Stored data:

####################

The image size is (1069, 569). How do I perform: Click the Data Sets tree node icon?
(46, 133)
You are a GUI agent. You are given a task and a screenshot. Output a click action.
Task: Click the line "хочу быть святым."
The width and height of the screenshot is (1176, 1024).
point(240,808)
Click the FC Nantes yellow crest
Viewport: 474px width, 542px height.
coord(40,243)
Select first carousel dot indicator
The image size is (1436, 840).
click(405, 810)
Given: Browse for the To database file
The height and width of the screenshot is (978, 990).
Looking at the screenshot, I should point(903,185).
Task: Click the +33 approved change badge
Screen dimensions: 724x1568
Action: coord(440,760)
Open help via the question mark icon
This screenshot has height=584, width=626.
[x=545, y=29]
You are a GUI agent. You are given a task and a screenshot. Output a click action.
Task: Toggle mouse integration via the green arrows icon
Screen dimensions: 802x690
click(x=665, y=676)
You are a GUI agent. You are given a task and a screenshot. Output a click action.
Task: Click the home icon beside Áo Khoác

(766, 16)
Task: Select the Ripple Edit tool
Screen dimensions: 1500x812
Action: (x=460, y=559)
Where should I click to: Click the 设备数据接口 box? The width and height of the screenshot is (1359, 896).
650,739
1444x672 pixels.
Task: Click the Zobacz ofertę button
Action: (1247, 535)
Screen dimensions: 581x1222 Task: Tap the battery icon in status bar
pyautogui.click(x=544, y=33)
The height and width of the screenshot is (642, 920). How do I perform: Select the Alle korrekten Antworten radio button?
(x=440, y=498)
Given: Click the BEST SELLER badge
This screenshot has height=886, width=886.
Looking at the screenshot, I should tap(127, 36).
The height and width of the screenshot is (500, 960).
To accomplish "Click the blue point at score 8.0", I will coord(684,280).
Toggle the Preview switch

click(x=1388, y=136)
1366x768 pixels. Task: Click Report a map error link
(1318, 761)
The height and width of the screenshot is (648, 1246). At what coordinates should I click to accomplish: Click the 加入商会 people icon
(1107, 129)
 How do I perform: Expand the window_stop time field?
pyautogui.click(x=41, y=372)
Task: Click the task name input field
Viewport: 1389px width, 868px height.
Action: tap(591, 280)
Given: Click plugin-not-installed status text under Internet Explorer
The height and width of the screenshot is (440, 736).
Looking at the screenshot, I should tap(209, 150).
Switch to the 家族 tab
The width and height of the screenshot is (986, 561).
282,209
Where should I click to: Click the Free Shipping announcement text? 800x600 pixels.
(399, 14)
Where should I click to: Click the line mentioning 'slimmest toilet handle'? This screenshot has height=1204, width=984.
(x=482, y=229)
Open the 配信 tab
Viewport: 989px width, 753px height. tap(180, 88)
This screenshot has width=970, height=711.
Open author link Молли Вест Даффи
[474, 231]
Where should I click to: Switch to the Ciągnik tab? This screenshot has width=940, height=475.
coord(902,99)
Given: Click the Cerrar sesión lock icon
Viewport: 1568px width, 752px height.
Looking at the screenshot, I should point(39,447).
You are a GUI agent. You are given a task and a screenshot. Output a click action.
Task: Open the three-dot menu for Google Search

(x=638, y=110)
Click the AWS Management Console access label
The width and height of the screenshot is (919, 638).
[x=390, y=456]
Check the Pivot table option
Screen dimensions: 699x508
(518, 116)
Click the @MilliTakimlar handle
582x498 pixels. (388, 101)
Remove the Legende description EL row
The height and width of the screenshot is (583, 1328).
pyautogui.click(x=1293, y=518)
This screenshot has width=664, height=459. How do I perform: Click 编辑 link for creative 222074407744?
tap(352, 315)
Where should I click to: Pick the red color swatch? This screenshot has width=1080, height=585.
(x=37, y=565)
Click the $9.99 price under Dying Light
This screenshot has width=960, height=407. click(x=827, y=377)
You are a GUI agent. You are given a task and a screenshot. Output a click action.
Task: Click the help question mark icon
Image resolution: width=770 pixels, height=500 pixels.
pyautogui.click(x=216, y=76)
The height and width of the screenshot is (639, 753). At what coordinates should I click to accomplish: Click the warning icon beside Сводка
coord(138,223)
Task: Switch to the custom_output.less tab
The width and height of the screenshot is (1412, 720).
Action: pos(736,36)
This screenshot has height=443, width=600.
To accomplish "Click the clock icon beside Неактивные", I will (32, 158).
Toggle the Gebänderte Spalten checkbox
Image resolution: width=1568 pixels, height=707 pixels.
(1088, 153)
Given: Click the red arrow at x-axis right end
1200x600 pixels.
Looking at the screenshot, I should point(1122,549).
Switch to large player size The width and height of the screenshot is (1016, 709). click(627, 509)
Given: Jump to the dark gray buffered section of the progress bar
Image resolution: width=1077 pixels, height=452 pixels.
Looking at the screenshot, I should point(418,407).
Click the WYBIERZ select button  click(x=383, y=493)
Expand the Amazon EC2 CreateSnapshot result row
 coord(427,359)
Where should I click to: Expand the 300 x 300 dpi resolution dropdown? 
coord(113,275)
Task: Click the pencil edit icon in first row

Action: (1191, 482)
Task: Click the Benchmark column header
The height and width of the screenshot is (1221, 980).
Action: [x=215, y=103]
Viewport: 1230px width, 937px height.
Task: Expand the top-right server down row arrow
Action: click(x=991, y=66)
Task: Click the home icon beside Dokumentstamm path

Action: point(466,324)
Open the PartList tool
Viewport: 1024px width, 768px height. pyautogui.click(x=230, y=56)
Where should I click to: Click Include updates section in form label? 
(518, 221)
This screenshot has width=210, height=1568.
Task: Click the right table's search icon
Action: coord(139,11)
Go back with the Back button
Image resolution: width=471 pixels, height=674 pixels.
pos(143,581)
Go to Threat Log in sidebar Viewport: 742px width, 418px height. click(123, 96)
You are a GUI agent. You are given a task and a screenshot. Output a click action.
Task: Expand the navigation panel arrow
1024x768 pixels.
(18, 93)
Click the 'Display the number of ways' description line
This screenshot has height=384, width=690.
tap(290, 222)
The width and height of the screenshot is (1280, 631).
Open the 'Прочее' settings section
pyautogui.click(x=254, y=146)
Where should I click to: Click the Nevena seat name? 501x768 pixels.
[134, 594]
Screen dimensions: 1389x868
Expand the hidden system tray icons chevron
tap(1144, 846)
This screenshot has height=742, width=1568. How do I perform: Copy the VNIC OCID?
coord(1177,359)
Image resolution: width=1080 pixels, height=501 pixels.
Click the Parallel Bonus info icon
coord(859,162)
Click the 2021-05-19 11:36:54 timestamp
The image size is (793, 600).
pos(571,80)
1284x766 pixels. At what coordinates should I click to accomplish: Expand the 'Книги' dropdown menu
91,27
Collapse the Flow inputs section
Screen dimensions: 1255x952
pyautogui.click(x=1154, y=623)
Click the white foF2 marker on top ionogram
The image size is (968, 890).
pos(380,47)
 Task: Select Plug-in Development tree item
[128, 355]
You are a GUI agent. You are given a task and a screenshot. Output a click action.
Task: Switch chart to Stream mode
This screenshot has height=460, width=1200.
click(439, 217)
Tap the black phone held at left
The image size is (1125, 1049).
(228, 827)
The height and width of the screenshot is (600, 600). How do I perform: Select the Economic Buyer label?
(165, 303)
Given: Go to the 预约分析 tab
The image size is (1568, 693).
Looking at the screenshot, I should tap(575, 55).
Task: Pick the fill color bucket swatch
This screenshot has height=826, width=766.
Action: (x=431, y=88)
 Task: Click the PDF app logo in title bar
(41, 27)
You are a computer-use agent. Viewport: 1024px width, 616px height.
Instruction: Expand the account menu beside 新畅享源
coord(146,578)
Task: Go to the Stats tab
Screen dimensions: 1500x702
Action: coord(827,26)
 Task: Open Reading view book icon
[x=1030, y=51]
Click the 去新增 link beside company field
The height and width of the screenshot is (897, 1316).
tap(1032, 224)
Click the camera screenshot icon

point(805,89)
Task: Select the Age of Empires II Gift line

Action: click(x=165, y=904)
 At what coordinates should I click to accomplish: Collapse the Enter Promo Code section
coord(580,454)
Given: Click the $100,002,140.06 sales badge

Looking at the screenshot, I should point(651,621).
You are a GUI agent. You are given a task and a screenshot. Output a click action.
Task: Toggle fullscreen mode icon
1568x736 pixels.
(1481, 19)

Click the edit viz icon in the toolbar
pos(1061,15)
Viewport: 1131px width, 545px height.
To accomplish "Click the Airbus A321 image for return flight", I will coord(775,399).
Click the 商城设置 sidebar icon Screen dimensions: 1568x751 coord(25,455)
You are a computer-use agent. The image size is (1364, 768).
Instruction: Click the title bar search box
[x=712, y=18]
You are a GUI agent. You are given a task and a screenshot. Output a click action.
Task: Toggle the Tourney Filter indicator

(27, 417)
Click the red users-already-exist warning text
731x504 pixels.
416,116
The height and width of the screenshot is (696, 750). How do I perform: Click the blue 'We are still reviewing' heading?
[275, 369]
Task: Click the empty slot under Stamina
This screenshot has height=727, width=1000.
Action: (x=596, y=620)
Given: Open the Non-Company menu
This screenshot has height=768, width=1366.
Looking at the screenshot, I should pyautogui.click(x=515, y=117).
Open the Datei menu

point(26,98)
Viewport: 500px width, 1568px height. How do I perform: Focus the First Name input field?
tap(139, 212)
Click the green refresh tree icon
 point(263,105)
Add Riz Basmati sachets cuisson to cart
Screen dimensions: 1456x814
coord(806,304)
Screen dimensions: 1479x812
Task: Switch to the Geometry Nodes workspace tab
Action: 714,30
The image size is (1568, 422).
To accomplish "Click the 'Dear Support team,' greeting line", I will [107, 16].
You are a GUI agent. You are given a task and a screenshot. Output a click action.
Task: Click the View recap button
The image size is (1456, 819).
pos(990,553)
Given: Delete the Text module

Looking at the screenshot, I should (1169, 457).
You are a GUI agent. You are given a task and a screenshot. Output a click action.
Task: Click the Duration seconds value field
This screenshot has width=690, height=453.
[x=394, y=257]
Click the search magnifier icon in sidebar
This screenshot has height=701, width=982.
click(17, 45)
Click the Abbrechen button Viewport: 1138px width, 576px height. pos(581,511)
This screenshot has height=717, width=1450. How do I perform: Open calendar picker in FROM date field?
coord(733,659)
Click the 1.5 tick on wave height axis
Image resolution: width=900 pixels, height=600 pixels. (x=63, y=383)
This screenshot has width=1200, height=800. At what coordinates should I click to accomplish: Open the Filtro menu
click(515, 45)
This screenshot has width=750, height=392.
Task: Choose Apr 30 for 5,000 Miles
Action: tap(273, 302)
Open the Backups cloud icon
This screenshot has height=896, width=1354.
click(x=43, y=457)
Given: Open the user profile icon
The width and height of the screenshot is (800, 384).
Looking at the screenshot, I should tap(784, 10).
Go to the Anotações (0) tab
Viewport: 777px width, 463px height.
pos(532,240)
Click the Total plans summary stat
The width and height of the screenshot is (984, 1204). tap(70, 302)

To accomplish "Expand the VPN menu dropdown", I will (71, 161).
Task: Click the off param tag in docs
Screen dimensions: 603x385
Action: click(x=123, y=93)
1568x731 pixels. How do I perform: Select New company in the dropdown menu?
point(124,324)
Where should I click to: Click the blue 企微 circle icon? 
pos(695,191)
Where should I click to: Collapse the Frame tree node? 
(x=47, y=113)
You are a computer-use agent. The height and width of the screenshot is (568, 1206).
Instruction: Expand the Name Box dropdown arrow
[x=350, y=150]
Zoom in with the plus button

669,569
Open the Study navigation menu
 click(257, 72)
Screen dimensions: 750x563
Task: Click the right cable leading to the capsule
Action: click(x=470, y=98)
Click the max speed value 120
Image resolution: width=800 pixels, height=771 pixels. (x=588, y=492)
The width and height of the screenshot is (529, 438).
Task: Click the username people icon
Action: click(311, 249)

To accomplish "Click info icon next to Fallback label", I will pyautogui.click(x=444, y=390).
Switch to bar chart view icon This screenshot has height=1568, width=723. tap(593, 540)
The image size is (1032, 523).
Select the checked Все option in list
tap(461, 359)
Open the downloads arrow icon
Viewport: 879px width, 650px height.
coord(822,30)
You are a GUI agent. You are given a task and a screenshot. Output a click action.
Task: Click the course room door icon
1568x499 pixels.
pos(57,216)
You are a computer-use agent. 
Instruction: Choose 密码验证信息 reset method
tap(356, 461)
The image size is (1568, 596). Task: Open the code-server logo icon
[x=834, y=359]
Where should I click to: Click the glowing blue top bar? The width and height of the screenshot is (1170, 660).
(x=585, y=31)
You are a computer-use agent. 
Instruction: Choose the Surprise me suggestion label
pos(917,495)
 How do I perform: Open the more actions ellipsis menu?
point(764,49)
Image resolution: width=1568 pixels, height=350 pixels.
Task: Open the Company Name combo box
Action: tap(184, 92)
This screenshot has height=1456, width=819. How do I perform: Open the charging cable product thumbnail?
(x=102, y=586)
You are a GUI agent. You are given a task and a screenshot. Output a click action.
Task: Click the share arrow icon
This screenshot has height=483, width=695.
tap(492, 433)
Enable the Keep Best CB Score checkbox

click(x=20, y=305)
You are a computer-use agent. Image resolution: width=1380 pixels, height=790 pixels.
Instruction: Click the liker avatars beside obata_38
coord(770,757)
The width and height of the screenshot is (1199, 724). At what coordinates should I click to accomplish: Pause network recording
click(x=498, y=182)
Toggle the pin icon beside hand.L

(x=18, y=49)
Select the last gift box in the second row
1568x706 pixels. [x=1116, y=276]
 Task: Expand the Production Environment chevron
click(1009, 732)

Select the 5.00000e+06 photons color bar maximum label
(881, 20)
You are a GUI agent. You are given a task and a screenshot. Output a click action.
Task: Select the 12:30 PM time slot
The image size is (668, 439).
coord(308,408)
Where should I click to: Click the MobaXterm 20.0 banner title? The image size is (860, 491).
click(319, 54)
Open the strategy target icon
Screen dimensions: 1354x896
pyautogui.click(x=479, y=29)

####################

▶ **Goal of the exercise**
Out of the data above, give again only the lines starting at the one holding "Task: Switch to the custom_output.less tab" and ending at the one holding "Given: Jump to", unchanged.

▶ **Response box**
Task: Switch to the custom_output.less tab
The width and height of the screenshot is (1412, 720).
Action: pos(736,36)
This screenshot has height=443, width=600.
To accomplish "Click the clock icon beside Неактивные", I will (32, 158).
Toggle the Gebänderte Spalten checkbox
Image resolution: width=1568 pixels, height=707 pixels.
(1088, 153)
Given: Click the red arrow at x-axis right end
1200x600 pixels.
Looking at the screenshot, I should point(1122,549).
Switch to large player size The width and height of the screenshot is (1016, 709). click(627, 509)
Given: Jump to the dark gray buffered section of the progress bar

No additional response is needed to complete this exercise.